12:24 - August 24, 2020
Code de l'info: 3473910
Téhéran(IQNA)-Les Rohingyas de l'Etat de Rakhine, secoué par des violences en Birmanie, ont exprimé dimanche la crainte de voir l'épidémie de coronavirus gagner les camps surpeuplés où ils sont confinés, une vague de contaminations ayant provoqué le confinement de Sittwe, la capitale de cet Etat.

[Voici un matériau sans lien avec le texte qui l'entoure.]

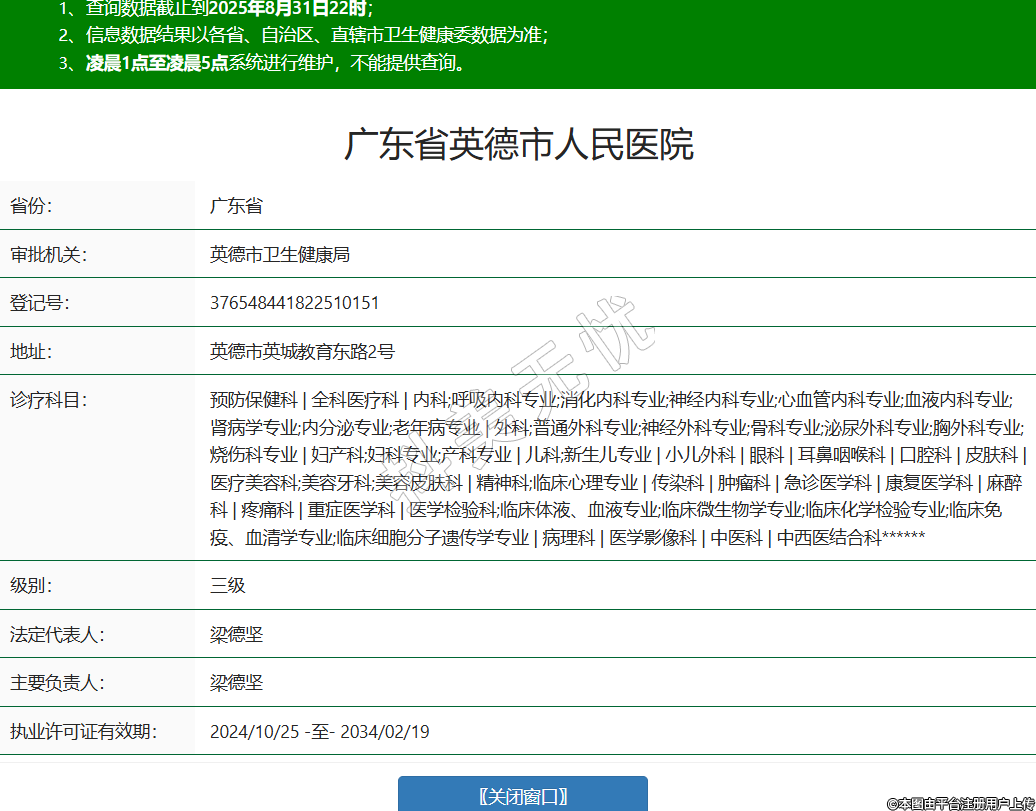Click the 主要负责人 field label
Viewport: 1036px width, 811px height.
click(57, 683)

Quelque 130.000 Rohingyas, une minorité musulmane persécutée, vivent dans des camps autour de Sittwe dans des conditions qualifiées d'"apartheid" par Amnesty International.
 
Durant la semaine passée, 48 cas de coronavirus ont été recensés à Sittwe, soit plus de 10% de la totalité des quelque 400 cas enregistrés jusqu'à présent en Birmanie.
 
Besoin d'aide
 
Les autorités se sont rendues dans le camp de Thae Chaung cette semaine pour souligner la nécessité de respecter la distanciation sociale - totalement impossible puisque 10 familles en moyenne s'entassent dans une seule maison- et distribuer du désinfectant pour les mains et des masques de protection.
 
"Si le confinement est imposé pour une longue période, nous aurons (...) besoin d'aide", a expliqué un Rohingya, Kyaw Kyaw, indiquant que les habitants du camp s'étaient enfermés chez eux.
 
Les rues de Sittwe étaient vides dimanche, et les habitants sortis faire des courses, un masque sur le visage, se sont heurtés à des routes barricadées.
 
L'Etat de Rakhine est depuis longtemps secoué par des conflits ethniques et religieux.
 
La minorité musulmane des Rohingyas dans cet Etat de l'ouest de la Birmanie est étroitement contrôlée, ne bénéficiant que d'accès limités aux services de santé, à l'éducation et au logement.
 
Quelque 750.000 Rohingyas s'étaient réfugiés en 2017 au Bangladesh, fuyant la répression militaire - que l'ONU a qualifié de "génocide" - dans l'Etat de Rakhine à la suite de troubles.